Pakize, haklı; düşüncesiz, duygusuz, hayvani bir hareket bu. Pakize’yle aynı kafadanız. Yatakta da çoğu zaman böyledir, biri muhakkak arkasını dönüp uyur. Bana göre aynı şey; sevişmenin en güzel notasındayken terkediliyorsun. Cumburlop uykuya dalmış, bildiğin karabatak oluvermiş. Eğer sende o karabatak kadar rahat değilsen sudan çıkmış balığa döner, yüreğinin aklının bir yerlerinde çırpınır durursun. Gittikçe nefessiz kalır, alışmaya kendini kandırmaya çalışırsın boğulduğunun farkına varmadan. Yoruldukça aklında ki düğümleri çözmeye başlar, ne kadar oksijensiz kaldığını geçte olsa anlarsın. Kalbin aynı çarpmaya bilir, fikirler değişip uyuşmaya bilir. Hatta sevişmeler bile eskisi kadar zevkli olmayabilir. Fakat bir zamanlar duygu düşünce olarak uyuştuğun kişilerin bu seferde ayrılık ile uyuşturup gitmesi ne acı değil mi? Benim açımdan en azından böyle…

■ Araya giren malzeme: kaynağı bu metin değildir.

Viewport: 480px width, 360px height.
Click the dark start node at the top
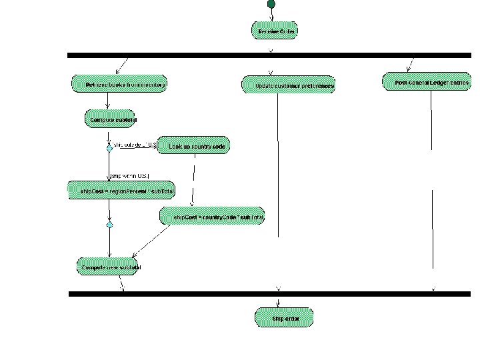coord(271,4)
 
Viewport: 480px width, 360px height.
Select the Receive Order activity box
coord(274,31)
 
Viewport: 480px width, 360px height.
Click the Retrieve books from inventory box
coord(119,85)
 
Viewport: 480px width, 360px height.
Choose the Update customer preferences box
coord(287,85)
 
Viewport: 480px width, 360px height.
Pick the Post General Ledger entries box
coord(427,83)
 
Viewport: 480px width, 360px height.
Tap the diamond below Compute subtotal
coord(109,149)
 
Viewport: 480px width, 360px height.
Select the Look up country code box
coord(193,146)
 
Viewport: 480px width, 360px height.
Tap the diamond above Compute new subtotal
coord(109,225)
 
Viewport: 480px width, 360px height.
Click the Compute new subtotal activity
coord(111,267)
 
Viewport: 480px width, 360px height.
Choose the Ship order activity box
coord(283,319)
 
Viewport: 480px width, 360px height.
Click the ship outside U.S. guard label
coord(135,145)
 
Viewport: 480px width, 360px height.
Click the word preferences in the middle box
coord(316,86)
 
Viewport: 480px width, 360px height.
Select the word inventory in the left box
coord(148,85)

Dün durakta Pakize’yle karşılaştım. Başını okşamama onu sevmeme tepki vermiyor, ne zamanki onunla konuşsan soru sorsam tepki veriyor. Nasılsın Pakize dedim sen kendine bak der gibi havladı yüzüme. Galiba bu hayvanlar sadece okşanmaktan hoşlanıyor. Bazı insanların gerçekten hayvanlara benzediği aşikâr. Onlarla sadece sevişecek konuşmayacak soru sormayacaksın. Âmâ ben Pakize’yle ne kadar konuşup anlaşsam da bu bana yeterli gelmiyor. İnsanla konuşmayı tercih ederim. Karşımdaki kişiyle yudum yudum olmayı, gözlerine bir balık gibi dalıp gitmeyi isterim. Ne kadar acı çeksem de hayatımda yine insanların olmasını isterim. Biri yaralıyor diye herkesi öldürmek bana göre acımasızlık. Ben kimseye acı veremem sorumsuzca terk edemem. Tadım tuzum olmasa da, kahvemi keyifli yudumlayamasam da Pakize’ye yapılanı, ben kimseye yapamam.
Acının ayrılığın hiç biri türünü sevmiyorum. Şiirler mesela
Gel diyerek çağırmalı beni; gözleri gibi!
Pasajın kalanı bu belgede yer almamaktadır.